Par Alban Charles DAHOUI

Aux termes de la loi N°2017-06 du 29 Septembre 2017,  portant protection et promotion des droits des personnes handicapées en république du Bénin, est considérée comme personne handicapée, « toute personne qui présente une incapacité physique, mentale, intellectuelle ou sensorielle dont l’interaction avec diverses barrières peut faire obstacle à sa pleine et effective participation à la société sur la base de l’égalité avec les autres ». Généralement quel est l’état d’âme des parents de filles handicapées ?
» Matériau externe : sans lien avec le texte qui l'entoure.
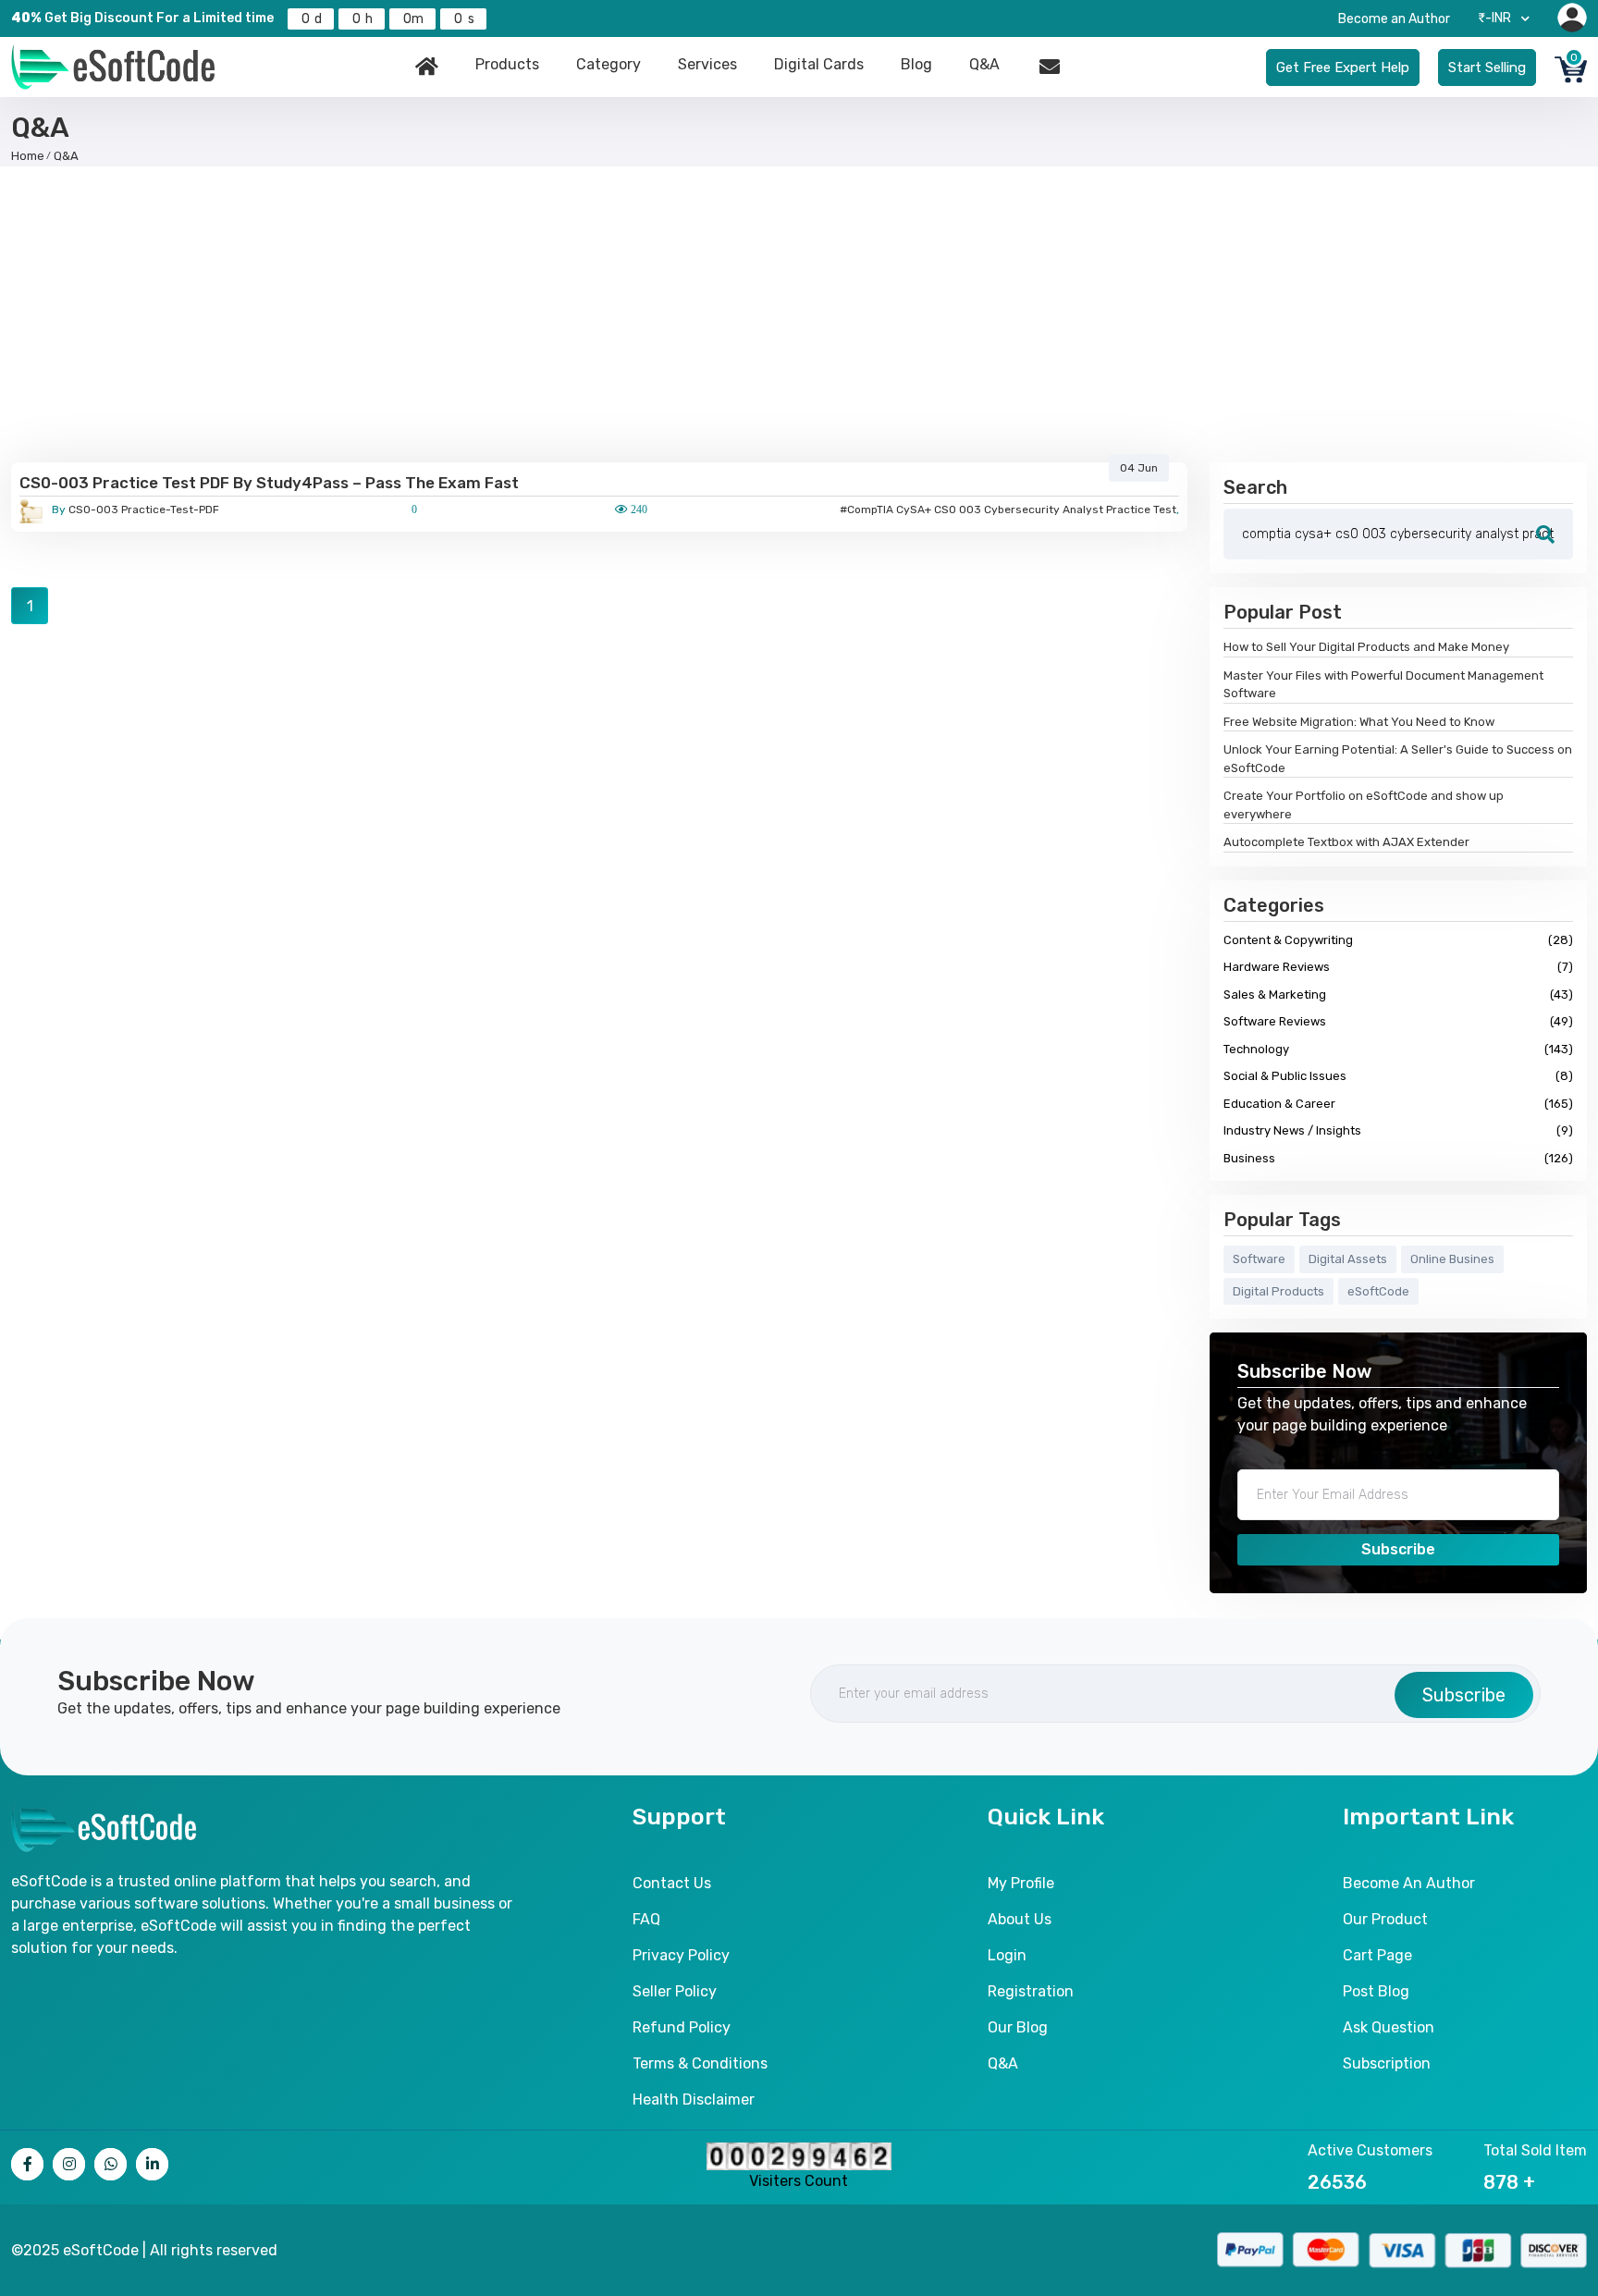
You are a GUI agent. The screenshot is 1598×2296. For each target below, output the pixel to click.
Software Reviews (1398, 1021)
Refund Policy (682, 2027)
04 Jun (1139, 467)
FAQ (646, 1919)
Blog (916, 64)
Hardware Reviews (1398, 967)
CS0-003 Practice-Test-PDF (135, 509)
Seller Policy (675, 1991)
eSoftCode (1378, 1291)
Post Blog (1376, 1991)
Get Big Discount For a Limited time (142, 18)
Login (1007, 1955)
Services (707, 64)
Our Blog (1018, 2027)
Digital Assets (1348, 1259)
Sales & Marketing (1398, 994)
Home (27, 156)
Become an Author (1394, 19)
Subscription (1387, 2063)
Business (1398, 1158)
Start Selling (1487, 67)
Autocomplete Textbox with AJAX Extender (1346, 842)
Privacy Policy (681, 1955)
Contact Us (672, 1883)
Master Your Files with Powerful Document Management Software (1383, 685)
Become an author (1409, 1883)
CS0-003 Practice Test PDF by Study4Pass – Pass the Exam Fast (269, 482)
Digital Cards (819, 64)
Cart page (1377, 1955)
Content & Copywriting (1398, 940)
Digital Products (1278, 1291)
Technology (1398, 1049)
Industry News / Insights (1398, 1130)
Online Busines (1452, 1259)
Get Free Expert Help (1342, 67)
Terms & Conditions (700, 2063)
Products (507, 64)
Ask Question (1388, 2027)
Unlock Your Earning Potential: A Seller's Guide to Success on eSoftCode (1397, 759)
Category (608, 64)
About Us (1019, 1919)
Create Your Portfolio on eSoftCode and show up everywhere (1363, 805)
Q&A (984, 64)
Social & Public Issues (1398, 1076)
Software (1259, 1259)
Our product (1385, 1919)
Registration (1031, 1991)
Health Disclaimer (694, 2099)
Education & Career (1398, 1104)
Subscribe (1398, 1549)
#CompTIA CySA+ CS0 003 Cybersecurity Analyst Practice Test (1008, 509)
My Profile (1021, 1883)
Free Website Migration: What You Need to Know (1358, 722)
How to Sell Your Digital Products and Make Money (1366, 647)
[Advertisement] (799, 314)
Les parents ont tendance à nier et à rejeter la sexualité de leur enfant handicapé 

Le handicap quel qu’il soit, constitue pour la plupart des parents une lourde charge à porter, surtout si ceux-ci ne bénéficient d’aucun accompagnement ou assistance psychologique et social. Les filles affectées par une déficience ne sont très souvent pas perçues par leurs propres parents comme des êtres qu’un homme pourrait désirer ; qu’un homme voudrait avoir comme épouse. Beaucoup se disent intérieurement « qui voudra d’elle ? » ; « Qui accepterait convolé en noce avec elle ?». Raphaëlle PERETIE, psychologue clinicienne, psychanalyste, dans son ouvrage intitulé Le corps sexuel chez l’enfant handicapé, paru aux éditions l’Esprit du temps, affirme que « les parents ont tendance à nier et à rejeter la sexualité de leur enfant handicapé : celle-ci se présente souvent pour un père ou une mère comme quelque chose d’impensable ». Or quand le handicap n’affecte pas les organes reproducteurs de la fille, l’on peut constater qu’à l’âge de la puberté sa poitrine se développe, son postérieur s’arrondit, bref son corps subit les modifications morphologiques et les menstrues apparaissent. Dès lors, elle attire des regards masculins. Seulement, en raison de son handicap, rares sont les garçons qui osent s’afficher en sa compagnie. Rares sont ceux qui se comportent comme voulant d’elle. Parfois même, ces prétendants tapis dans l’ombre se moquent d’elle. Et c’est dans l’ombre que l’ensemencement de la jeune fille est effectué. Du jour au lendemain, les parents découvrent que leur fille qui selon eux, n’intéresse par les garçons, a été non seulement désiré, mais enceinté de surcroit. Qui en est l’auteur ? Qui t’a fait ça ? Des questions qui n’auront peut-être jamais de réponse. Car l’auteur de la grossesse même s’il venait à être identifier par la fille déficiente, nie souvent avoir eu des rapports sexuels avec elle. Sa ligne de défense est axée sur le fait que la fille n’a pas ‘’ tous ses sens’’, et qu’on ne saurait se fier à ce qu’elle dit. Dans le cadre de cette enquête nous avons recueilli quelques témoignages confirmant cet état de chose.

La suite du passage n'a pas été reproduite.